We must have the courage to take a step forward and understand that what we have now accepted as normality coincides with a system that is not normal . It is not normal to have a judiciary endowed with immense power and vague offenses that allow it to act with discretion, building trials based on suspicions rather than evidence. It is not normal to have a judiciary where careers are often, not always fortunately, based on factional affiliation, and therefore based not on the results achieved but on the notoriety a magistrate acquires. It is not normal to have a judiciary that considers the use of media trials as a standard tool for strengthening prosecution arguments. It is not normal to have a magistrate who, when he makes a mistake, is moved from one office to another rather than punished. It is not normal to have a judiciary that considers it its duty to address not only individual responsibilities but also social phenomena. It's not normal to have a judicial system represented by trade unions that don't consider it an anomaly to campaign against a minister or a government, and it's not normal in a country like Italy, where, thanks to a judicial system capable of turning suspicions into sentences, some magistrates might even consider using the judicial cudgel to assert their own political ideas.
When we talk about justice in Italy, when we talk about the relationship between the judiciary and the legislative and executive branches, we often speak in the abstract, as if Italy were a normal country where justice is always free from any political temptation, where investigations are never conducted with improper tools, where the tools of justice are never used to enter a perimeter that should have nothing to do with the judicial perimeter.
When it comes to justice in Italy, however, we should have the courage to say that this is not the case, that the balance between the judiciary and the legislative branch has not been disrupted by politics, but by magistrates, some of whom now deeply regret their past actions. Therefore, before turning an investigation into a conviction, a suspicion into evidence, a wiretap into a sentence, we should consider whether, as is being said these days, the delegitimization of the judiciary, the most disorganized and unscrupulous of the judiciary, is truly the work of politics, ugly and evil, or whether the delegitimization of the judiciary is the work of those who, refusing to abide by a system that doesn't work as it should, consider defending the status quo the only way to avoid change in a time when much change is needed.
This isn't a criticism of magistrates as such, but of an institutional framework that, by its very nature, exposes even the most scrupulous to the temptation or suspicion of acting outside their role. The problem, when discussing the Almasri case, the Safe Countries case, or the urban planning case, isn't so much focusing on the individual investigation, on how the judiciary may have found a way to criminalize politics.
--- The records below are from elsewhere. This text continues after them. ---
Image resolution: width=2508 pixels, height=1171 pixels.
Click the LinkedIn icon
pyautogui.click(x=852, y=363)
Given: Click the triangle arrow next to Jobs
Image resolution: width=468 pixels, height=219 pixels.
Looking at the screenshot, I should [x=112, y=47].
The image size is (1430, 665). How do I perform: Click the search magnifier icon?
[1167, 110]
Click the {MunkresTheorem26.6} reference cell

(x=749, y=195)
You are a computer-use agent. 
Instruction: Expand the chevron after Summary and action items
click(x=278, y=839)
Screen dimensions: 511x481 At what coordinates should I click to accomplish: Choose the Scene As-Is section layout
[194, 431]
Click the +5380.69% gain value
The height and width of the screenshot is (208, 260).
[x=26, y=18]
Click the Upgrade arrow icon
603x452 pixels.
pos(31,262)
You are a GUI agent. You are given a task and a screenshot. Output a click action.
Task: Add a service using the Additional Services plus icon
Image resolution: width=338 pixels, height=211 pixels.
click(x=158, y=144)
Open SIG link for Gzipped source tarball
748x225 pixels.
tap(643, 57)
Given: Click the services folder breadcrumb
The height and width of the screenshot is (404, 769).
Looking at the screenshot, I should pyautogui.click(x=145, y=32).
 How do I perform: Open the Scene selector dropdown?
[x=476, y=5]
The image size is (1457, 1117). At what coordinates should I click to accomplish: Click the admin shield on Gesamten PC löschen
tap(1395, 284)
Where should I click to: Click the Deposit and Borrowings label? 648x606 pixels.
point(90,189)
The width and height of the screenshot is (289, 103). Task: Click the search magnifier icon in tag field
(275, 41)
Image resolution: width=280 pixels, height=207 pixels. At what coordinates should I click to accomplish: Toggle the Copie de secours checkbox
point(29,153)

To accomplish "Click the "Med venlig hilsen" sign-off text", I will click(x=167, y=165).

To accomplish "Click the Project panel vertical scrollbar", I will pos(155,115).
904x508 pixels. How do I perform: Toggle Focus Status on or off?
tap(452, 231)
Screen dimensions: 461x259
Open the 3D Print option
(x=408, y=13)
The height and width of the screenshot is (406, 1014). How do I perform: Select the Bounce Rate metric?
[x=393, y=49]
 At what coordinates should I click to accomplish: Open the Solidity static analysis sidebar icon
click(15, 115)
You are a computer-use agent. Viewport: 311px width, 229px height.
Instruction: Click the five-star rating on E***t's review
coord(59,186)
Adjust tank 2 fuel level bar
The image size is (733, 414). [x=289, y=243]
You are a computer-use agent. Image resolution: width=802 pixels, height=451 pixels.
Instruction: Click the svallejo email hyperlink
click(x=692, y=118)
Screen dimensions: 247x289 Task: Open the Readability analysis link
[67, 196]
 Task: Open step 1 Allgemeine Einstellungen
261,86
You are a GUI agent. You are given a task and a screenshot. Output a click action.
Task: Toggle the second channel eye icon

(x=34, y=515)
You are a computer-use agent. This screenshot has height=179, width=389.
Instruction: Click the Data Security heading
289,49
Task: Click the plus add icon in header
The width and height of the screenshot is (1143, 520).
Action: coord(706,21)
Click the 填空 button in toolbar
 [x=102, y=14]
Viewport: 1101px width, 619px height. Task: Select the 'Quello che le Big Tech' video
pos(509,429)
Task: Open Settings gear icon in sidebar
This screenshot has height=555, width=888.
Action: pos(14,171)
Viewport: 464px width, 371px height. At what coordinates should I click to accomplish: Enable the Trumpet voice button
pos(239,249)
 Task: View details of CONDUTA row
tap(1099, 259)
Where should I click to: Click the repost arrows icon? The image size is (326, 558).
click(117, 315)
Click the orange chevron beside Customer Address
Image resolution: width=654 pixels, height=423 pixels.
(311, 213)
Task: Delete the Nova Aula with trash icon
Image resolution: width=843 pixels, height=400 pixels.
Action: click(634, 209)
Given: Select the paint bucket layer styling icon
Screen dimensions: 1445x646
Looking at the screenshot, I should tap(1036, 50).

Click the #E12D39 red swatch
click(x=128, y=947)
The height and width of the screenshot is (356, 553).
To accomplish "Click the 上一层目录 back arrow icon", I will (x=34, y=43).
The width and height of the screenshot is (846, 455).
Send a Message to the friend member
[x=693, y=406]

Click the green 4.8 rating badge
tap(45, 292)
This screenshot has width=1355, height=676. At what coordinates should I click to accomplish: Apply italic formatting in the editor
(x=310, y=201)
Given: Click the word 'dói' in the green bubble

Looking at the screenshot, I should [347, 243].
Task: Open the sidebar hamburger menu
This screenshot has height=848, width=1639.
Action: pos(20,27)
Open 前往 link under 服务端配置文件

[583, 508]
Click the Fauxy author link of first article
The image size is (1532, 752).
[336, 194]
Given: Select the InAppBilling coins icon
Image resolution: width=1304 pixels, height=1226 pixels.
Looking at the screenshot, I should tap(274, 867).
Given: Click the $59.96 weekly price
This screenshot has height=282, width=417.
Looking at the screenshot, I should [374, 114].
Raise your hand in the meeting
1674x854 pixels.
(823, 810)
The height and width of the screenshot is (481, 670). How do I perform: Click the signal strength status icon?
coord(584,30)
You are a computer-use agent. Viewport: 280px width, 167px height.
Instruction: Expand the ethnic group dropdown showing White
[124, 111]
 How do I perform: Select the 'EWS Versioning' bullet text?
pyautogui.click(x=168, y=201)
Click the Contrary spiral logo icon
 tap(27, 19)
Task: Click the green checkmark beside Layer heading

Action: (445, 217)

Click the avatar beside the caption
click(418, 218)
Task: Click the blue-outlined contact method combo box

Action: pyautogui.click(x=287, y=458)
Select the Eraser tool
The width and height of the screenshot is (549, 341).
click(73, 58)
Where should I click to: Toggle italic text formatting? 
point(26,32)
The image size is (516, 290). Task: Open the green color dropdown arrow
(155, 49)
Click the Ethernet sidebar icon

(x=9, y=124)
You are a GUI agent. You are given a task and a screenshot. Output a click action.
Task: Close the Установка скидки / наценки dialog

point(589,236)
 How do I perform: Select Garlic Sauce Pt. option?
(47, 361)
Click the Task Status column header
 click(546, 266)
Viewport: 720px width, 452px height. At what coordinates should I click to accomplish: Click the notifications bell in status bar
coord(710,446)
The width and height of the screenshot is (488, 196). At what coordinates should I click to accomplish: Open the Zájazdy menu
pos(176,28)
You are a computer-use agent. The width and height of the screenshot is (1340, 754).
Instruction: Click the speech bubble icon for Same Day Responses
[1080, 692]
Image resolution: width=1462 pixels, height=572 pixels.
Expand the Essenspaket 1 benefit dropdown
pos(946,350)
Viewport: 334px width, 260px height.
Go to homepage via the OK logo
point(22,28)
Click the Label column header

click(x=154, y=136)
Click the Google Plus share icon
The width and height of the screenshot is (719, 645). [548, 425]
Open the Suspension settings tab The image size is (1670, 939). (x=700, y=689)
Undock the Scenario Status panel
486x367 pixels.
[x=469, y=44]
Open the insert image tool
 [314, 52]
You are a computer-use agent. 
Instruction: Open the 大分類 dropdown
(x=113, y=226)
The point, in these cases, is to attempt a logical leap, a leap forward, and admit that if there are suspicions that the judiciary may act not only to expose possible crimes but also to achieve other ends, the blame lies not with the politicians who denounce them, but with those who fail to grasp a truth that deserves to be clarified: the delegitimization of the judiciary isn't the fault of politics, but rather of a judiciary that has transformed the defense of its own irresponsibility into the only way to defend our Constitution. With all due respect, frankly, that's enough, thank you.